Start of INPUT FOR THIS TASK

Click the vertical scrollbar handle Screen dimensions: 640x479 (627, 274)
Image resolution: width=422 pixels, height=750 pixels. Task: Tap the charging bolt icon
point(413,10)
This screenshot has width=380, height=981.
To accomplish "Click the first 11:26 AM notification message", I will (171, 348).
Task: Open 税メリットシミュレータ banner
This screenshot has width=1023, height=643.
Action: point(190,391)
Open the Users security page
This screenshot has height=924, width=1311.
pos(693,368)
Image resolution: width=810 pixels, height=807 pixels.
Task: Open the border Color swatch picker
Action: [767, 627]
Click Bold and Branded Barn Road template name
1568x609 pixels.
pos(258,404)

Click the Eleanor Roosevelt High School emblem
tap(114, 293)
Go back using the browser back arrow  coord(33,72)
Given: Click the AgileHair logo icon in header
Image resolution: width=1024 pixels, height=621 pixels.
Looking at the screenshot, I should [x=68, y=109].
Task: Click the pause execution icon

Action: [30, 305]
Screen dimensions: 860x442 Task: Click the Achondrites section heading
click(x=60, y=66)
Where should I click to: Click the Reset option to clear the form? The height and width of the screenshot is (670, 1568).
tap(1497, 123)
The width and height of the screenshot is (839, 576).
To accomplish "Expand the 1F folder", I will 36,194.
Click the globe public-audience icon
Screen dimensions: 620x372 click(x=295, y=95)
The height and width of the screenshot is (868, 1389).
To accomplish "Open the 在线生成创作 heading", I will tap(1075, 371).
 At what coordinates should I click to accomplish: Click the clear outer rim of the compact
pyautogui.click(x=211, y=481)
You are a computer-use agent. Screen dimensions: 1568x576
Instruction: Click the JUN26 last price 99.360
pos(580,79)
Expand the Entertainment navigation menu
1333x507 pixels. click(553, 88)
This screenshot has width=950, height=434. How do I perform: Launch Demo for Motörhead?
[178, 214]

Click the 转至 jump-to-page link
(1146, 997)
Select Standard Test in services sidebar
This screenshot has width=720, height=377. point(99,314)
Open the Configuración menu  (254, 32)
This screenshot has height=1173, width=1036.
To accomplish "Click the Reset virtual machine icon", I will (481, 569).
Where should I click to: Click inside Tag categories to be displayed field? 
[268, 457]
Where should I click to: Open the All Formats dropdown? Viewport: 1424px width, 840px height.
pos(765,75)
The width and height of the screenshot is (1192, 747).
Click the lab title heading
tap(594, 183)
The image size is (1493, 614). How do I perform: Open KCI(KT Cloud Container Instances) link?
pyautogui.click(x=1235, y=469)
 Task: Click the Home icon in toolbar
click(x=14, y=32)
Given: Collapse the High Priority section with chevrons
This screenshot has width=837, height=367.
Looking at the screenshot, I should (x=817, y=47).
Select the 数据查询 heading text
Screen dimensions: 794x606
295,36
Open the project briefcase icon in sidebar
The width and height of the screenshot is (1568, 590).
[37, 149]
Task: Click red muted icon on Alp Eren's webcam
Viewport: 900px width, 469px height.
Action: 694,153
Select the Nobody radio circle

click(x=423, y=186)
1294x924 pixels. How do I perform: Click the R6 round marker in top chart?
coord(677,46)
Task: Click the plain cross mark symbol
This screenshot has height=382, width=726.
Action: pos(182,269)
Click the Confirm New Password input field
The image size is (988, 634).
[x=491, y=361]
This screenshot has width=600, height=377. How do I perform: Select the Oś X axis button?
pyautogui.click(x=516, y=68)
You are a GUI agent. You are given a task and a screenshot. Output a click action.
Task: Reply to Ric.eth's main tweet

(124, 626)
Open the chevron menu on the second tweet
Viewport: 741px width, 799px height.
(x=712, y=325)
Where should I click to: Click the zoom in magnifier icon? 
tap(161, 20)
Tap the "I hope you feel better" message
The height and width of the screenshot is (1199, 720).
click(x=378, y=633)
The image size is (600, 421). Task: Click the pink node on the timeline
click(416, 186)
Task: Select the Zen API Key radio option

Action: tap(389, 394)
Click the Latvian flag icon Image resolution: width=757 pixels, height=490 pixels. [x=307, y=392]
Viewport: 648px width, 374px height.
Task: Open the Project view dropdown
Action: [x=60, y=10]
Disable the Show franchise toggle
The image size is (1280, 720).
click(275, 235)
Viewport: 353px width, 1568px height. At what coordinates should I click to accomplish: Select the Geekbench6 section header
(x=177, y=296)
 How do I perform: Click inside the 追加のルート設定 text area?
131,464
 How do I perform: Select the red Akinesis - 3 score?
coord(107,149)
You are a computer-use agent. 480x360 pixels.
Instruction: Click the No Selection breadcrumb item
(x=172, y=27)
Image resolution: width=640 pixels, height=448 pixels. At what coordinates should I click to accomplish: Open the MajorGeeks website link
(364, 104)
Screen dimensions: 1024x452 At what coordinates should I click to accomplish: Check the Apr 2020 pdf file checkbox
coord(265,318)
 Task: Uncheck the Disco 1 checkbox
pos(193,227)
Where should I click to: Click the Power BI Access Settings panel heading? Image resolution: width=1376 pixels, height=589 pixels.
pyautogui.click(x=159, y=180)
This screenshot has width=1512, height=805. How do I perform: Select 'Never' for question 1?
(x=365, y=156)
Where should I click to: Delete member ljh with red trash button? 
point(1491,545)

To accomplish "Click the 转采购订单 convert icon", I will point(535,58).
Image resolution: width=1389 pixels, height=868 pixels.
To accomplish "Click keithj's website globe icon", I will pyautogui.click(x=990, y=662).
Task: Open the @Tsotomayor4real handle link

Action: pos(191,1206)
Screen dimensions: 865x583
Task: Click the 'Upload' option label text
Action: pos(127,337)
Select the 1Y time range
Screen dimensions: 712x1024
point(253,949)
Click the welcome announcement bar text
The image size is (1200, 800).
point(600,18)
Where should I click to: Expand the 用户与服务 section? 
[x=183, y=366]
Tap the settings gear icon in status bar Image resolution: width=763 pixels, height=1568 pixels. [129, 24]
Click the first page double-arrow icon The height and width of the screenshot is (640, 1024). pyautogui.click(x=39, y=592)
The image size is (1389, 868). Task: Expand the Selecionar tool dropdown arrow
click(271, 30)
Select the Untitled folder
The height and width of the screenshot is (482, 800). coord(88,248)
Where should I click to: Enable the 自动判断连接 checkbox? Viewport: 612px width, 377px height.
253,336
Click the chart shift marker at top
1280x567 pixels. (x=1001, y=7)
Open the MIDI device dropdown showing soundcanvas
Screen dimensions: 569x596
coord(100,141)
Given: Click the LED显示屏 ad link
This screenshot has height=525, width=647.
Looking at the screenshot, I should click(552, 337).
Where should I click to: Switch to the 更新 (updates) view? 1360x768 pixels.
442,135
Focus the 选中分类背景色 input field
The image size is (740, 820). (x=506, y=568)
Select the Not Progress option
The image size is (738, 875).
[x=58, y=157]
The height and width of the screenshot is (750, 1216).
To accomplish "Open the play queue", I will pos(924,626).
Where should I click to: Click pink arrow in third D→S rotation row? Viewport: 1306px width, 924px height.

End of INPUT FOR THIS TASK

Extract each line from the entries above that contains the string "agent".

You are a computer-use agent. Screen dimensions: 1568x576
You are a GUI agent. You are given a task and a screenshot. Output a click action.
You are a computer-use agent. 480x360 pixels.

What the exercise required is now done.